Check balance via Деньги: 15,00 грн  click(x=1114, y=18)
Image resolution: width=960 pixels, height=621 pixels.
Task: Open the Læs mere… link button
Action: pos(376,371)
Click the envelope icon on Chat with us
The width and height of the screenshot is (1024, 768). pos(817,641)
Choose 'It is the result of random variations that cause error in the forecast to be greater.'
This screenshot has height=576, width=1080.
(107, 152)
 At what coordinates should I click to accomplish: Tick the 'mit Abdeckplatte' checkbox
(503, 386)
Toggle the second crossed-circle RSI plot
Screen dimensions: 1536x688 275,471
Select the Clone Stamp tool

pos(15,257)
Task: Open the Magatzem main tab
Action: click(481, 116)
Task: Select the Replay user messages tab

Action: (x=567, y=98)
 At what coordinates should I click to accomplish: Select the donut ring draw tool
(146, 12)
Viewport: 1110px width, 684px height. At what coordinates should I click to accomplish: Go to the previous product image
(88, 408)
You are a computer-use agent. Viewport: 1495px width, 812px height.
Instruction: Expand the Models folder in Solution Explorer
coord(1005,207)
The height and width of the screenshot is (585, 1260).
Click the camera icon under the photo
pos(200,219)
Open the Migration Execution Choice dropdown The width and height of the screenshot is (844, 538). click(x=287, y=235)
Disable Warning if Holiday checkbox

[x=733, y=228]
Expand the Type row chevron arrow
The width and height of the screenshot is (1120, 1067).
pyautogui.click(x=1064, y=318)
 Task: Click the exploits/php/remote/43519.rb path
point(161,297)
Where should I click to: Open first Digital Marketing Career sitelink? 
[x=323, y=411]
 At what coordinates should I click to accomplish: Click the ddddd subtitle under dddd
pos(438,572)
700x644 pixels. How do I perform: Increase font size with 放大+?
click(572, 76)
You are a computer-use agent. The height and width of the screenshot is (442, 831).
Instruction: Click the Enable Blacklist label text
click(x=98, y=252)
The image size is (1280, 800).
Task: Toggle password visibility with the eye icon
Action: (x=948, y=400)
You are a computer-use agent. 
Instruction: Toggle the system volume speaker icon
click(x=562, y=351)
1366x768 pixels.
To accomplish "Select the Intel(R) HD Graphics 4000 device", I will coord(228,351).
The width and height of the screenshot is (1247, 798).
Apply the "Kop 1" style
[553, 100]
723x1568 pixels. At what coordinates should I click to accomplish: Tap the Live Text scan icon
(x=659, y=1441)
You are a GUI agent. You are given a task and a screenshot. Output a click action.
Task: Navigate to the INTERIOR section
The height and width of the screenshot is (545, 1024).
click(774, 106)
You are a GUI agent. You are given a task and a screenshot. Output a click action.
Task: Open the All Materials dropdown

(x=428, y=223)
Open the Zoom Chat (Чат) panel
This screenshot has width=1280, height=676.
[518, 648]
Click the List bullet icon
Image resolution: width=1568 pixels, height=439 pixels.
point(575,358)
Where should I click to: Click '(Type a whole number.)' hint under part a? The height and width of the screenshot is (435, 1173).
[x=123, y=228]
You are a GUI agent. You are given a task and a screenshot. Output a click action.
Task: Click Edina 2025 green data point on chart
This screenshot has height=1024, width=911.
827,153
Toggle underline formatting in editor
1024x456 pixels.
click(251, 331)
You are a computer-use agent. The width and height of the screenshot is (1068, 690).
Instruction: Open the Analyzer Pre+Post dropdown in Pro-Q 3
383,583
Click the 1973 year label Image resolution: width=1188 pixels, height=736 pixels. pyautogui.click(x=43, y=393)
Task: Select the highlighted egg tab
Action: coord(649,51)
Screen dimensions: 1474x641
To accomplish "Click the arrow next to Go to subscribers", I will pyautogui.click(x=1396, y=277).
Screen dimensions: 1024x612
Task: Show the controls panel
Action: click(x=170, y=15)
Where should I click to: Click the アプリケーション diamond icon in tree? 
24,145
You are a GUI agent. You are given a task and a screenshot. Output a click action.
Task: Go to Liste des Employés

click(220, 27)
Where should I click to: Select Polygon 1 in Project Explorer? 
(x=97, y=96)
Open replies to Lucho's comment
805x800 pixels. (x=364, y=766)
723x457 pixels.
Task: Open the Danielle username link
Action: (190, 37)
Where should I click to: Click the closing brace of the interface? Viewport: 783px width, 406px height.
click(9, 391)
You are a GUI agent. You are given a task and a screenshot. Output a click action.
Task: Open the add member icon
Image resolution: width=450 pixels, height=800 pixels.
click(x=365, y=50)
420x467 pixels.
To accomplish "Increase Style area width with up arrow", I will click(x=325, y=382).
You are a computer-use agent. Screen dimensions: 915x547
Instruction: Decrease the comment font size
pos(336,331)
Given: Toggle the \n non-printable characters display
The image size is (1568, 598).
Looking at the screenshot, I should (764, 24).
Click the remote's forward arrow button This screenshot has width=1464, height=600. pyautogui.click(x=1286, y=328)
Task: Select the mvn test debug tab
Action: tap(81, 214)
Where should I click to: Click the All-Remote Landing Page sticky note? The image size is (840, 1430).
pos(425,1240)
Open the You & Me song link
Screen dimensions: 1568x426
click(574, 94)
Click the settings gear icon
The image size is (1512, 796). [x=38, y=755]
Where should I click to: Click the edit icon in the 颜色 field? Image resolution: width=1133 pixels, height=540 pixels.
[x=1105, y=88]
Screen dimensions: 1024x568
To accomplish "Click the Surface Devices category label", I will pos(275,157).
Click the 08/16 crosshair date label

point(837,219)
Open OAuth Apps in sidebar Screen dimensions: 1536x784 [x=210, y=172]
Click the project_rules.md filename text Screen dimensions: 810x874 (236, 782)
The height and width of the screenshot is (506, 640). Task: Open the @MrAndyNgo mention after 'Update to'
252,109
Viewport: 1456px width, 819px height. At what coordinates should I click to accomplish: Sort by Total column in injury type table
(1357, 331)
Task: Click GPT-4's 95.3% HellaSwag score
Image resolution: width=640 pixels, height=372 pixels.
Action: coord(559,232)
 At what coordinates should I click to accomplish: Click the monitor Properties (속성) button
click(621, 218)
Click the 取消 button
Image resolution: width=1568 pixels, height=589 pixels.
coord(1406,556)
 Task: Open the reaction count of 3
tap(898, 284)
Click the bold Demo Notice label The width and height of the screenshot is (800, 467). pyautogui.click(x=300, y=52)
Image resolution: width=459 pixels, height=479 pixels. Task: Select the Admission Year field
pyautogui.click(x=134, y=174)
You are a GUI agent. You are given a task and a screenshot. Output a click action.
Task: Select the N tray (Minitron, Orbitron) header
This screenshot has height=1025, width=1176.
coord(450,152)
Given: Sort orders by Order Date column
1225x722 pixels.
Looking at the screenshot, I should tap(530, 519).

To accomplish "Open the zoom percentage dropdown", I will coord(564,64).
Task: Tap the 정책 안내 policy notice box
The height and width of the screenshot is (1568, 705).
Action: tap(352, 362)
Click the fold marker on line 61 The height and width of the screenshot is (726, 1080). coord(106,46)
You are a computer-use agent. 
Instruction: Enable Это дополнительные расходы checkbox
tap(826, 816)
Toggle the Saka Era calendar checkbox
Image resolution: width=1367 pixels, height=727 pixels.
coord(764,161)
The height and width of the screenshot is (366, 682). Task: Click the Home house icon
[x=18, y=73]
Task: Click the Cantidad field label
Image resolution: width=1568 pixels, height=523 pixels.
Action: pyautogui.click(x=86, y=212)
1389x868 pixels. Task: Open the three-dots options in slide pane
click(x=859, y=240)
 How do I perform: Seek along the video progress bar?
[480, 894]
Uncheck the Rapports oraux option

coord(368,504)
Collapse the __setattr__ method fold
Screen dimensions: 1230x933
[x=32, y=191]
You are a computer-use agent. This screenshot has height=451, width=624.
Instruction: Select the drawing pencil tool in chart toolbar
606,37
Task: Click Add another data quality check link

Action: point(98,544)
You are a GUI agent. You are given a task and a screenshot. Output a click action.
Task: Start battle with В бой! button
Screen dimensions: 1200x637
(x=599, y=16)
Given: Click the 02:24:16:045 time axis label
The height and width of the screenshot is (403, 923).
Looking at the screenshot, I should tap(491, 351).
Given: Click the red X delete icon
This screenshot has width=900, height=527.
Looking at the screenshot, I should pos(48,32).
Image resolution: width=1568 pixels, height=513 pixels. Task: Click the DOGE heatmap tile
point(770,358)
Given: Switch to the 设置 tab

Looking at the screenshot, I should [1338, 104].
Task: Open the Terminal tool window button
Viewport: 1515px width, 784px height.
• • • •
### WHAT THIS TASK INVOLVES
The expected output is exactly the lines of the listing above between the line holding "Task: Navigate to the INTERIOR section" and the line holding "Open the Zoom Chat (Чат) panel", inclusive.

### EXERCISE ANSWER
Task: Navigate to the INTERIOR section
The height and width of the screenshot is (545, 1024).
click(774, 106)
You are a GUI agent. You are given a task and a screenshot. Output a click action.
Task: Open the All Materials dropdown

(x=428, y=223)
Open the Zoom Chat (Чат) panel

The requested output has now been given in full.